[Stated problem A] Translate this sentence from the passage on criticality in manganites into French: "That is why, the antiferromagnetic insulator is only allowable in the k-(BEDT-TTF)₂Cu[N(CN)₂]Cl instead of the ferromagnetic conductor."
[Stated problem B] Reproduce the passage on criticality in manganites between "In the Report, having" and "one creating ferromagnetism.", inclusive.
[Stated problem C] Name every ion that the passage on criticality in manganites writes with its charge.

[Passage shown]
>> start
Having made a survey of the above-mentioned substances with unordinary criticality, we found their one common pattern - their lattice structures had the adjacent cation-anion elements. When the cation objects, separated by the anion unit, have the different valences, numbers of holes, and/or occupations of orbitals (for example, in manganites, Mn³⁺ and Mn⁴⁺ spaced by O²⁻), double exchange creates ferromagnetism and eliminates Coulomb distortions. Together both these processes increase the magnetic interaction range and the magnetic order parameter much quicker than in canonical magnetics, and the novel criticality induced. For a instance, in the k-(BEDT-TTF)₂Cu[N(CN)₂]Cl organic insulator, the cation unit is a BEDT-TTF dimer with one hole (i.e., the band is half-filled) and an anion element an insulating anion layer. The half-filled orbitals indirectly (via the anion complex) hybridizing, the Pauli exclusion principle forbids the double-exchange. That is why, the antiferromagnetic insulator is only allowable in the k-(BEDT-TTF)₂Cu[N(CN)₂]Cl instead of the ferromagnetic conductor.

In the Report, having carried out the scaling in the magnetic heat capacity of the Sm_0.55Sr_0.45MnO₃ manganite, one of the best TTMO as it is completely ferromagnetic, and having compared our and literature data, we could understand that the nature of the novel criticality in TTMO is caused by the symbiotic coherence of annihilating Coulomb distortions and arising ferromagnetism, which both are triggered by double exchange, the double charge exchange vanishing Coulomb distortions and the double spin one creating ferromagnetism.
>> end
[Provided material]
>> start
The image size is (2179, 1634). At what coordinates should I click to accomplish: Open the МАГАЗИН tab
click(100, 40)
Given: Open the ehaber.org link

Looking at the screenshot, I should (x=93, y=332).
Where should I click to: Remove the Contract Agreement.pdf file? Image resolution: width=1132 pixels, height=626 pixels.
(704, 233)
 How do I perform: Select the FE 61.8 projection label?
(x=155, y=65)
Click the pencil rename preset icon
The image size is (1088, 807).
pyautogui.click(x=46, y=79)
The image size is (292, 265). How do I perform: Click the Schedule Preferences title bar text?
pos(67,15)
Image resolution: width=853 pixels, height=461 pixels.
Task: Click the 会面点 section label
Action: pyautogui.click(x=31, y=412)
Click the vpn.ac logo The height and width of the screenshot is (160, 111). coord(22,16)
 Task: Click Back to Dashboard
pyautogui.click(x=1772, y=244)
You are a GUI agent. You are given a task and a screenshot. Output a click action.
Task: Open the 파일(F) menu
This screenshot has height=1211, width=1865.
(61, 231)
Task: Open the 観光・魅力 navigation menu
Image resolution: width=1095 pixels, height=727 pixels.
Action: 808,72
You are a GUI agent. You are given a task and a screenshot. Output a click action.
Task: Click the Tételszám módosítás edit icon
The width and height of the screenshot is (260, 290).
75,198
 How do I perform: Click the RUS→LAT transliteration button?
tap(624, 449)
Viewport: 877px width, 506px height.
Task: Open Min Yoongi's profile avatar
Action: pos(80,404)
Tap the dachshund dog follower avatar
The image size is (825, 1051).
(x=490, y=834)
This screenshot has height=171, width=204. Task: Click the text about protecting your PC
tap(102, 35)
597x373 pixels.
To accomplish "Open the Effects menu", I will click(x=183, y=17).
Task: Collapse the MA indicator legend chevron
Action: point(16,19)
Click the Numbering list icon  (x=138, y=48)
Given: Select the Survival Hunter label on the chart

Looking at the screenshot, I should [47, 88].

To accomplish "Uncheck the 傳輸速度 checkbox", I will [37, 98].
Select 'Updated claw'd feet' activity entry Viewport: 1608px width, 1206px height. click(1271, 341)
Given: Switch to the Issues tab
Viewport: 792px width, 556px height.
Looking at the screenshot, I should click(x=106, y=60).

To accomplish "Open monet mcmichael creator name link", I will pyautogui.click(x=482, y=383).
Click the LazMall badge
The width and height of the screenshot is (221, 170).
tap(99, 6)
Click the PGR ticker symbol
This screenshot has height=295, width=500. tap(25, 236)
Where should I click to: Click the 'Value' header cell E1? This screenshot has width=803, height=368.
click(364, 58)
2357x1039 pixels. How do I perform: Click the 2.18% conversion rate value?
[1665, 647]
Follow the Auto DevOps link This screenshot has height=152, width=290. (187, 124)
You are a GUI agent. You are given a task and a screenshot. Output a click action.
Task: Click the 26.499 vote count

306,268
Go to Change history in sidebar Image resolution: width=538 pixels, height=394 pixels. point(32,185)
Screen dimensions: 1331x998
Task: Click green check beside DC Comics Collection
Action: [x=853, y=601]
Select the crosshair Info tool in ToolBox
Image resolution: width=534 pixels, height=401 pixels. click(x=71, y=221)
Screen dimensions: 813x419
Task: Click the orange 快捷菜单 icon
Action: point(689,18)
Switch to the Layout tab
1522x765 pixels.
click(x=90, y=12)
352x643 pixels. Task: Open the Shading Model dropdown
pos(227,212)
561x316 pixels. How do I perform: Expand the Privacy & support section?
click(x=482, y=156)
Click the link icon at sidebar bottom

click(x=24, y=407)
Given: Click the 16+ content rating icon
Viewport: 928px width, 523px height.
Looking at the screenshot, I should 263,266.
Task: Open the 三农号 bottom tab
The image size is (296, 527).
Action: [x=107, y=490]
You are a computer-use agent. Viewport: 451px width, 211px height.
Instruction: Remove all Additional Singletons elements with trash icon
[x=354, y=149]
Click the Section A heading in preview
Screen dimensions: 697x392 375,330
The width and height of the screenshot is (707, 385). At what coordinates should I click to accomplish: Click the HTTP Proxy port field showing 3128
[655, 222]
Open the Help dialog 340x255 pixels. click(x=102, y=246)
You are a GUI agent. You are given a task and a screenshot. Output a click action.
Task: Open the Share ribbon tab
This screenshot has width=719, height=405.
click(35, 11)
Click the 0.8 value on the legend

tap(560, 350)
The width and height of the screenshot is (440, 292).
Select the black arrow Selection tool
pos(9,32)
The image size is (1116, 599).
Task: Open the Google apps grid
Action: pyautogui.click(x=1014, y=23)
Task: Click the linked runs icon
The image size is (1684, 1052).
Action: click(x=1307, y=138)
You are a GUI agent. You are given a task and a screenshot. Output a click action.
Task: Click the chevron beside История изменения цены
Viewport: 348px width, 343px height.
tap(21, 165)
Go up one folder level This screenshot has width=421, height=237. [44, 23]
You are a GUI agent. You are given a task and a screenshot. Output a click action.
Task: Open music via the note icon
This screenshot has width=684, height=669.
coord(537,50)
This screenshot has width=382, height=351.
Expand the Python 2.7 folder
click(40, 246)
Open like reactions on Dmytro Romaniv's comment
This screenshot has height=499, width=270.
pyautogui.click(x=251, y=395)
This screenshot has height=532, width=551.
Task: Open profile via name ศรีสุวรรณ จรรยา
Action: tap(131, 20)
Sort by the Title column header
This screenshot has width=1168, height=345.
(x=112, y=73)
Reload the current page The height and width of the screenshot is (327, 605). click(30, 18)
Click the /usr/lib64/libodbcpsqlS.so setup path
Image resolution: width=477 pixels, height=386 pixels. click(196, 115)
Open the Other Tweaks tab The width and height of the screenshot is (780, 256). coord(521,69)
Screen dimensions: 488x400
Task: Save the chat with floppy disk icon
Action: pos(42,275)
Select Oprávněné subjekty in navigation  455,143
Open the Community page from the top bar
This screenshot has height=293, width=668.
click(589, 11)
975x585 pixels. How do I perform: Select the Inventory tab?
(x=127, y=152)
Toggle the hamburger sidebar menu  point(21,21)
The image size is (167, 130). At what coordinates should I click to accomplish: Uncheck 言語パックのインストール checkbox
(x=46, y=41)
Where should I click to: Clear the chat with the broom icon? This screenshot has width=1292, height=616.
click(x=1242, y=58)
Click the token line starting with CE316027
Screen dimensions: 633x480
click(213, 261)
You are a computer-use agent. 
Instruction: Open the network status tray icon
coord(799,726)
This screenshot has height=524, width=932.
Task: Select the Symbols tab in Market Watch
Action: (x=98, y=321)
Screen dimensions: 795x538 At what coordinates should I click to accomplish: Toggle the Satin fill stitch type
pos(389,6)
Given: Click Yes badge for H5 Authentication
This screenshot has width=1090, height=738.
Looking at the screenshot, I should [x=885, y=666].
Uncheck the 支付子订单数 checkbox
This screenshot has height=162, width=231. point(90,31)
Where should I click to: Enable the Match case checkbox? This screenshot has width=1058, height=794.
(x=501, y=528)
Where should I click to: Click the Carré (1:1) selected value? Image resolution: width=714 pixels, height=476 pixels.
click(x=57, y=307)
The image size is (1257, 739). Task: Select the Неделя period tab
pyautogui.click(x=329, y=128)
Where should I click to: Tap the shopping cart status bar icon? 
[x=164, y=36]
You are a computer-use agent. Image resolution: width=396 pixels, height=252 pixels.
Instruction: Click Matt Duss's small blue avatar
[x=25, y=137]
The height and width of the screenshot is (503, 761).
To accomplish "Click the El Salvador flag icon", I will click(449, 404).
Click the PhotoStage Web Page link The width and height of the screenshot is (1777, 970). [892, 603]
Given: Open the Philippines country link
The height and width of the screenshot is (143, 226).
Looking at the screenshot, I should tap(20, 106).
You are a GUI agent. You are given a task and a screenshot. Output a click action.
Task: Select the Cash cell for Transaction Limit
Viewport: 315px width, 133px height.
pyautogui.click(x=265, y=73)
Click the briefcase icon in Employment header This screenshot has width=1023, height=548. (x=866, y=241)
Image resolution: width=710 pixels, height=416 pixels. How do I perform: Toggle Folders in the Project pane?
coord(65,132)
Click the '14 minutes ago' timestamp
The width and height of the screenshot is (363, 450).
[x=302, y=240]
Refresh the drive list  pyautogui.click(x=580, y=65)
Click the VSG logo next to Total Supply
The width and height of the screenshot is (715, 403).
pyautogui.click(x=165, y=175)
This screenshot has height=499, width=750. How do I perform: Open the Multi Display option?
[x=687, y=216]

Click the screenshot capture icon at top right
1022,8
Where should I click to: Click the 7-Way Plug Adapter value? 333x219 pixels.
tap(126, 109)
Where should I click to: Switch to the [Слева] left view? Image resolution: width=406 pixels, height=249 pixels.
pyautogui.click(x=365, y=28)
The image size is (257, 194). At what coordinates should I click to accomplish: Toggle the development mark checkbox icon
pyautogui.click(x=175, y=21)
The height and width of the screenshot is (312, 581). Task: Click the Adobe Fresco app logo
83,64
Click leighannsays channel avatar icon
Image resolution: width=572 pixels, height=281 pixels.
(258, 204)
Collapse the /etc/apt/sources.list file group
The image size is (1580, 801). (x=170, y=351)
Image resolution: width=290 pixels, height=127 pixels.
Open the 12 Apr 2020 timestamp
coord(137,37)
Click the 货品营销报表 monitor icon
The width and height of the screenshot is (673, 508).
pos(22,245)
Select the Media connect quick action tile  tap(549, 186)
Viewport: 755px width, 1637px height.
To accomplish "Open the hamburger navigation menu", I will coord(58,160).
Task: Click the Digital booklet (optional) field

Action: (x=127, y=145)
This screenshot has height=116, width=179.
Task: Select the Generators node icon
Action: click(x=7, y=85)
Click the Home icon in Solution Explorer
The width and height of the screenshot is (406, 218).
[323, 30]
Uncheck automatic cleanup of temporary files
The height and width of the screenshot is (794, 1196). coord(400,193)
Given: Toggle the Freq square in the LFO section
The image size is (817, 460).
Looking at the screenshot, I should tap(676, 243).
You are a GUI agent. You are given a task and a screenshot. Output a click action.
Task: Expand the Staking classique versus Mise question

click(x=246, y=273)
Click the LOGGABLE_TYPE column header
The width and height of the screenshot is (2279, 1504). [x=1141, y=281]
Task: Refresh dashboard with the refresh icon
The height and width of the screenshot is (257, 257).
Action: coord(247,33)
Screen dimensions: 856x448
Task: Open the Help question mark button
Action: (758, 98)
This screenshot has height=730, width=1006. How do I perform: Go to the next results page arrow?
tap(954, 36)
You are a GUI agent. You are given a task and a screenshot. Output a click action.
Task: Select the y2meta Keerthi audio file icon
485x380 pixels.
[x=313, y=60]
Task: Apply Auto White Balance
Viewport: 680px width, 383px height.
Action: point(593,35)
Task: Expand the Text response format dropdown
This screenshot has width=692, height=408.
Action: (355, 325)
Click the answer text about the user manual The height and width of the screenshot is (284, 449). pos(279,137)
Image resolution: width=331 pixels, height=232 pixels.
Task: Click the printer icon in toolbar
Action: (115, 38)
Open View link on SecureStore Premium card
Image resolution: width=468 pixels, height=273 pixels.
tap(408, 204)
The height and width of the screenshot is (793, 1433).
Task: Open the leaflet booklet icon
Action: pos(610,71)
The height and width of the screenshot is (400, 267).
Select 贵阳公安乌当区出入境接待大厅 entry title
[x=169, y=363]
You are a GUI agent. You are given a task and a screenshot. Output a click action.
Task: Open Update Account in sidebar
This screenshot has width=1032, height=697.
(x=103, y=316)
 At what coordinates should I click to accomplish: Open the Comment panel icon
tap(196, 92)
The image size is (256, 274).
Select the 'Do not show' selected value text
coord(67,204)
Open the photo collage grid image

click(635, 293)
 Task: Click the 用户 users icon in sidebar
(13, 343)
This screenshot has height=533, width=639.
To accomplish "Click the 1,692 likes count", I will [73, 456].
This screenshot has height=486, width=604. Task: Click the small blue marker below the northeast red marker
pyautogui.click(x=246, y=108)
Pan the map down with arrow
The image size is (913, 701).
>> end
[Exercise output A] C'est pourquoi seul l'isolant antiferromagnétique est admissible dans le k-(BEDT-TTF)₂Cu[N(CN)₂]Cl, au lieu du conducteur ferromagnétique.

[Exercise output B]
In the Report, having carried out the scaling in the magnetic heat capacity of the Sm_0.55Sr_0.45MnO₃ manganite, one of the best TTMO as it is completely ferromagnetic, and having compared our and literature data, we could understand that the nature of the novel criticality in TTMO is caused by the symbiotic coherence of annihilating Coulomb distortions and arising ferromagnetism, which both are triggered by double exchange, the double charge exchange vanishing Coulomb distortions and the double spin one creating ferromagnetism.

[Exercise output C]
Mn³⁺
Mn⁴⁺
O²⁻